Page MenuHomePhabricator

Cleanup collaboration-services WMCS hiera config
Open, MediumPublic

Description

A lot of hiera config is duplicate for our devtools and gitlab-runners project. The hiera config is scattered across cloud.yaml, multiple common.yaml in the projects, host-specific yaml files and ad-hoc configuration in horizon. Some hiera config was added multiple times because of confusion with the dedicated puppet master sync delays.

This should all be consolidated and de-duplicated to make it less confusing and easier to maintain. Also this should make it more clear where WMCS config differs from production.

Remove one of the puppetmasters in devtools (probably puppetmaster-1004 but double check if it's used somewhere).

Event Timeline

I agree! Things that are valid for all projects should be in cloud.yaml, things common for all instances in a project should be in common.yaml of the project and hosts should only have things that are really specific only to this one host.

In my opinion nothing should permanently be in Horizon web UI, aside from very short-term testing. If something is to stay it should be moved to the repo.

The counter argument to that is that it makes things harder for users who don't have +2 in puppet, but for our team this should not matter.

Change #1133992 had a related patch set uploaded (by Dzahn; author: Dzahn):

[operations/puppet@production] hiera: cleanup gitlab-runner docker gc settings

https://gerrit.wikimedia.org/r/1133992

Change #1133996 had a related patch set uploaded (by Dzahn; author: Dzahn):

[operations/puppet@production] hiera: cleanup some gerrit and etherpad hiera values

https://gerrit.wikimedia.org/r/1133996

Change #1133996 merged by Dzahn:

[operations/puppet@production] hiera: cleanup some gerrit and etherpad hiera values

https://gerrit.wikimedia.org/r/1133996

Change #1133992 merged by Dzahn:

[operations/puppet@production] hiera: cleanup gitlab-runner docker gc settings

https://gerrit.wikimedia.org/r/1133992

Change #1134723 had a related patch set uploaded (by Dzahn; author: Dzahn):

[operations/puppet@production] hieradata: add etherpad service_ensure key to devtools project level

https://gerrit.wikimedia.org/r/1134723

Change #1134723 merged by Dzahn:

[operations/puppet@production] hieradata: add etherpad service_ensure key to devtools project level

https://gerrit.wikimedia.org/r/1134723

Change #1135114 had a related patch set uploaded (by Dzahn; author: Dzahn):

[operations/puppet@production] cloud: re-add gitlab runner docker_gc Hiera settings in cloud.yaml

https://gerrit.wikimedia.org/r/1135114

Change #1135114 merged by Dzahn:

[operations/puppet@production] cloud: re-add gitlab runner docker_gc Hiera settings in cloud.yaml

https://gerrit.wikimedia.org/r/1135114

I also noticed devtools has two puppetmasters: puppetmaster-1003 and puppetmaster-1004. This should also be reduced to one puppetmaster.

────

Aim A >>
In the hiera cleanup thread, rewrite the paragraph that begins "A lot of hiera config is duplicate" as a short bulleted list, keeping its main facts.

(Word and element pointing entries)

────

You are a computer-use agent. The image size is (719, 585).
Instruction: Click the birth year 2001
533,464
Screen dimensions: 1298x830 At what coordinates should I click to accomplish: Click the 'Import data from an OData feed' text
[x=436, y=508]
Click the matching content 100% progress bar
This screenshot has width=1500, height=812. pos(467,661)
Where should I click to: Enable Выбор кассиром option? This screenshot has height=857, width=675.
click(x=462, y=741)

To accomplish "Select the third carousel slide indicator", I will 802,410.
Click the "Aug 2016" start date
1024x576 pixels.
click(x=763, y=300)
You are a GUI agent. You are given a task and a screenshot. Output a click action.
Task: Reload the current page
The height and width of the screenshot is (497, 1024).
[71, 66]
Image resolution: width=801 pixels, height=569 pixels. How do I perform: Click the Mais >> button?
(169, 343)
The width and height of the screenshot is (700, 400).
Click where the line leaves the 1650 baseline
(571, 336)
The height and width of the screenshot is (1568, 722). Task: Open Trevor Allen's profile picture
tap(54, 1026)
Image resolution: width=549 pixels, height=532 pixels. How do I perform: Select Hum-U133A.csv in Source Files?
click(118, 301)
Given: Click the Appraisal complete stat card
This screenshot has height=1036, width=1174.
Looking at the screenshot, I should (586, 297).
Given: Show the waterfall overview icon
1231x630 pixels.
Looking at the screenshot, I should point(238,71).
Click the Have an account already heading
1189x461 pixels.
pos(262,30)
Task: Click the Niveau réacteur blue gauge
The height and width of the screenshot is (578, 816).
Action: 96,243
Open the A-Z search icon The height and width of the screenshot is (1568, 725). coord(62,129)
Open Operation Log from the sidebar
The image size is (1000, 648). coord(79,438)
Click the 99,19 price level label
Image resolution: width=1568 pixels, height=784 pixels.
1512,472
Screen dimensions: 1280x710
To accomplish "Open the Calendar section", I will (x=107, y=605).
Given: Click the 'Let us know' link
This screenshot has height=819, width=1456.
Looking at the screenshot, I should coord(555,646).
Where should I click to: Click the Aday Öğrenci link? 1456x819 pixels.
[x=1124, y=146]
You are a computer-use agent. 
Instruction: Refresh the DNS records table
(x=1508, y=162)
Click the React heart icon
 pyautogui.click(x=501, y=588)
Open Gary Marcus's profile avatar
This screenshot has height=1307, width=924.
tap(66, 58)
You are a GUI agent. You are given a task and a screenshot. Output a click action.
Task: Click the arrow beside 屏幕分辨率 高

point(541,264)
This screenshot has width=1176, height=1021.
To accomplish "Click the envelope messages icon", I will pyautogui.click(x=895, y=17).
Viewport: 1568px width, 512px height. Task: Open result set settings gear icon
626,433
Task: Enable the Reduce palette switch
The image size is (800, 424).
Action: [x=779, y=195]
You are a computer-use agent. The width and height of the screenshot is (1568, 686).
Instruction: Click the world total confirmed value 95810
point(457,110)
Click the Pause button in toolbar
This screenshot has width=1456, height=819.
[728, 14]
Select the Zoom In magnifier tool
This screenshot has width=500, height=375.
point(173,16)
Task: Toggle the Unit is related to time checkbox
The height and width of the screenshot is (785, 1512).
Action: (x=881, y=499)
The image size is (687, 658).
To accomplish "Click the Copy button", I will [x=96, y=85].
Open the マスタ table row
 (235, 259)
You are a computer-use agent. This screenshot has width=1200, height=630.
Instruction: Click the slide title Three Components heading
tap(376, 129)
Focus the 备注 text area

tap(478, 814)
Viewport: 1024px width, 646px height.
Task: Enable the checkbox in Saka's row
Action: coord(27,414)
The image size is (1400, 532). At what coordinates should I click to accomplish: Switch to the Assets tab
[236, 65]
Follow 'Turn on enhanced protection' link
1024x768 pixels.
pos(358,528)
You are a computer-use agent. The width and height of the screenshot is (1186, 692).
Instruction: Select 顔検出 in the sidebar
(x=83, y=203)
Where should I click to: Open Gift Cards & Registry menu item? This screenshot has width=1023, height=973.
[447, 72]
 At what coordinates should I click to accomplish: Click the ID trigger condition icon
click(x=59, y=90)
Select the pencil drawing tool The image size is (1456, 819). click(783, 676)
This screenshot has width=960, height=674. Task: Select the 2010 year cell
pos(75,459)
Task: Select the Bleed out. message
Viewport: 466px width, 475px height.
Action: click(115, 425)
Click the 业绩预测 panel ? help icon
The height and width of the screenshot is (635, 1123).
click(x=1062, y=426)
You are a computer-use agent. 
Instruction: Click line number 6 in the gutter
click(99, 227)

────

Aim B >>
Copy out lines from the records word for word: begin at the line that has "Task: Select the Bleed out. message" and stop after the last line of the records, including both ends.

Task answer A >>
- Much of the hiera config for the devtools and gitlab-runners projects is duplicated.
- The config is spread across cloud.yaml, several project common.yaml files, host-specific yaml files and ad-hoc settings in Horizon.
- Some config was added more than once because of confusion over sync delays on the dedicated puppet master.

Task answer B >>
Task: Select the Bleed out. message
Viewport: 466px width, 475px height.
Action: click(115, 425)
Click the 业绩预测 panel ? help icon
The height and width of the screenshot is (635, 1123).
click(x=1062, y=426)
You are a computer-use agent. 
Instruction: Click line number 6 in the gutter
click(99, 227)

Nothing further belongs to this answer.